MA104 cells were mock-infected (lane 1), infected with SeV for 10 h (lane 2), infected with SARS-CoV (MOI=10) for 18 and 28 h (lane 3 and 4), respectively, or infected with SARS-CoV for 18 h then superinfected with SeV for an additional 10 h (lane 5). Expression of IRF-3, RIG-I, MxA, ISG56, SARS-CoV NC and nsp3, and SeV proteins in cell lysates was determined by immunoblot analysis (upper panels). A nonspecific band detected by the rabbit anti-MxA antiserum (bottom panel) indicates equal loading. Data shown are representative of three independently conducted experiments. In lower panels, the cell lysates were subjected to immunoprecipitation with a rabbit anti-IRF3 antiserum, followed by immunoblot analysis of SARS-CoV nsp3, and IRF-3 (using an mAb anti-IRF3 antibody). Data shown are representative of two independently conducted experiments.

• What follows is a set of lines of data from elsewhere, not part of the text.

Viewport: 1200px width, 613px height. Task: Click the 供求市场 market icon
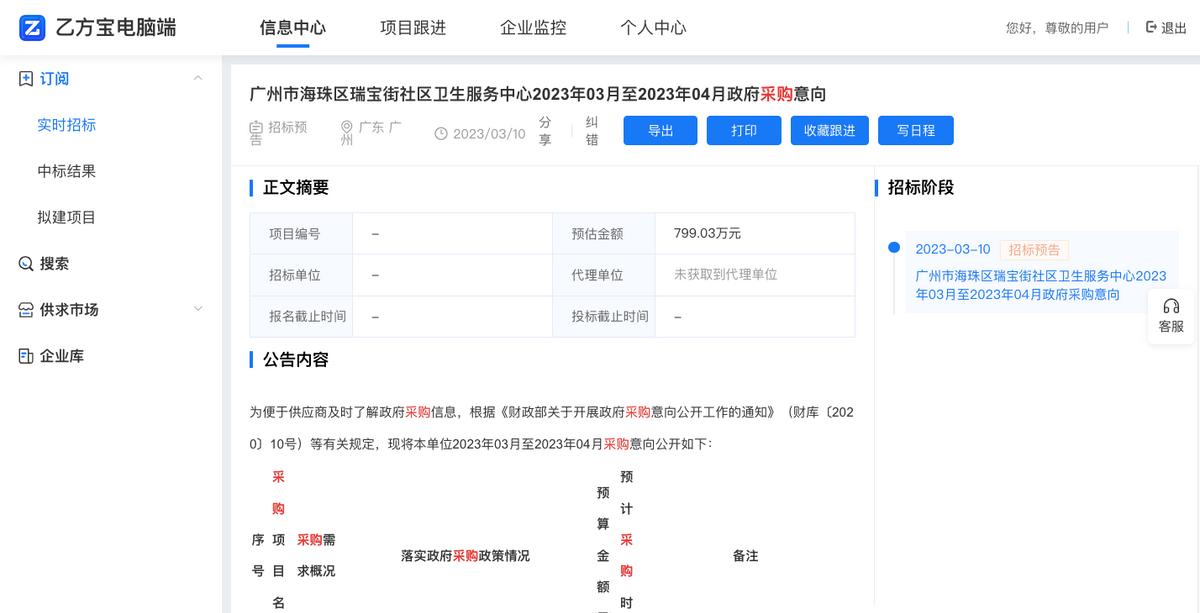tap(25, 310)
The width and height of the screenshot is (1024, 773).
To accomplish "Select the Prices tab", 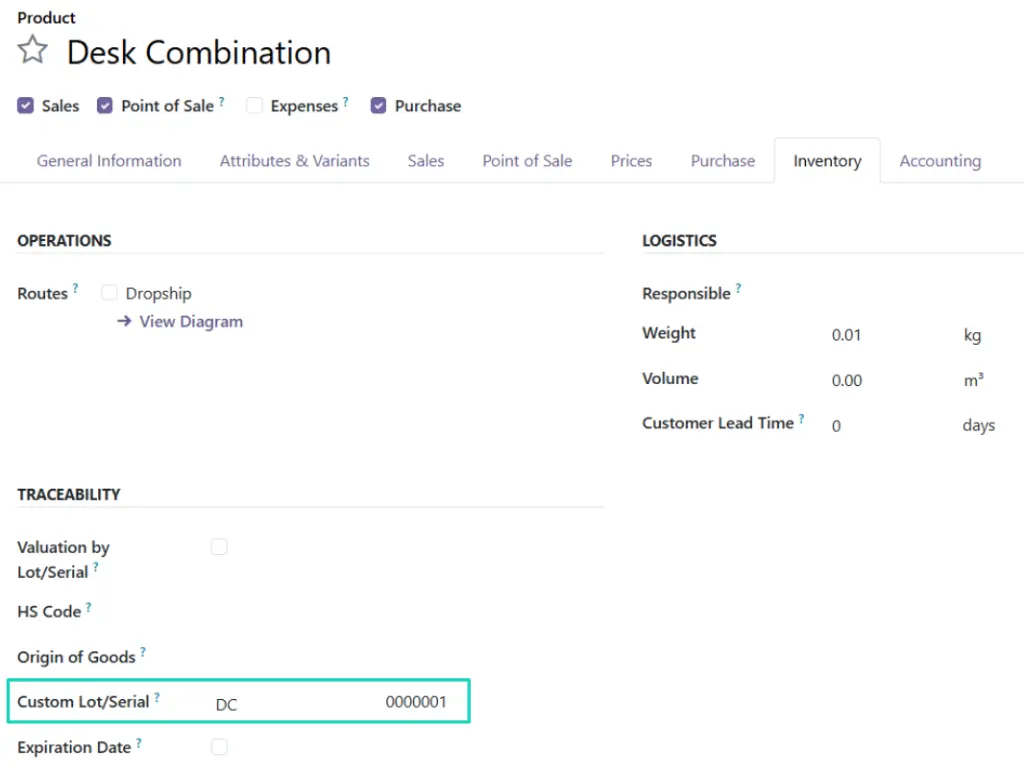I will point(631,160).
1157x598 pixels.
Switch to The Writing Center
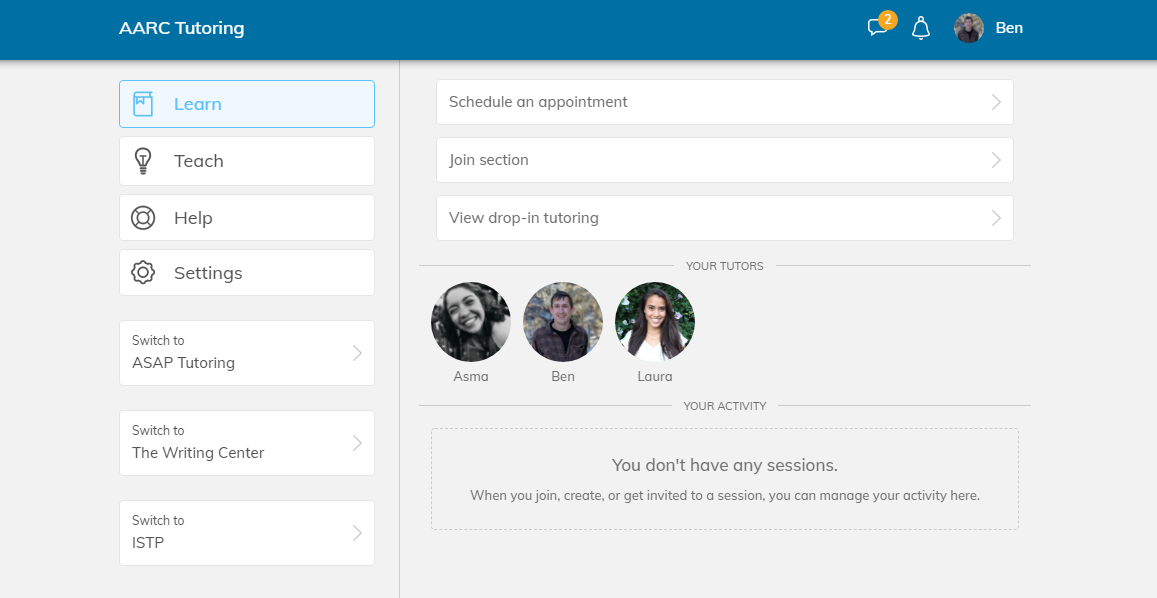point(247,443)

A. Huh7 DN-18 cells with tet-regulated, conditional expression of a dominant negative form of IRF-3 (DN IRF-3) were cultured in the presence or absence of tet for 3 days, to repress or induce DN IRF-3 expression, respectively, and were subsequently mock-infected, or challenged with SeV for 12 h. Expression of IRF-3, ISG56, SeV and actin proteins were detected in cell lysates by immunoblot analysis. The endogous IRF-3 (FL) and the DN IRF-3 (DN) bands were marked as filled and empty circles, respectively. The asterisk (*) in ISG56 panel denotes a nonspecific band. B. Huh7 DN-18 cells repressed or induced for DN IRF-3 expression were infected with SARS-CoV at an MOI of 0.01 at 37 °C for 1h. The virus inoculum was then removed and cells were washed extensively and refed with complete medium. Cell-free culture supernatants were collected at the indicated times postinfection and stored at −80 °C until they were subjected to assessment of infectious viral titers using a standard TCID₅₀ assay in Vero E6 cells, as described in Experimental Procedures. The experiments were terminated at day 3 postinfection as CPE was observed in ~30% and ~70% of infected cells without and with DN IRF-3 expression, respectively. The growth curve of SARS-CoV shown was representative of three independently conducted experiments.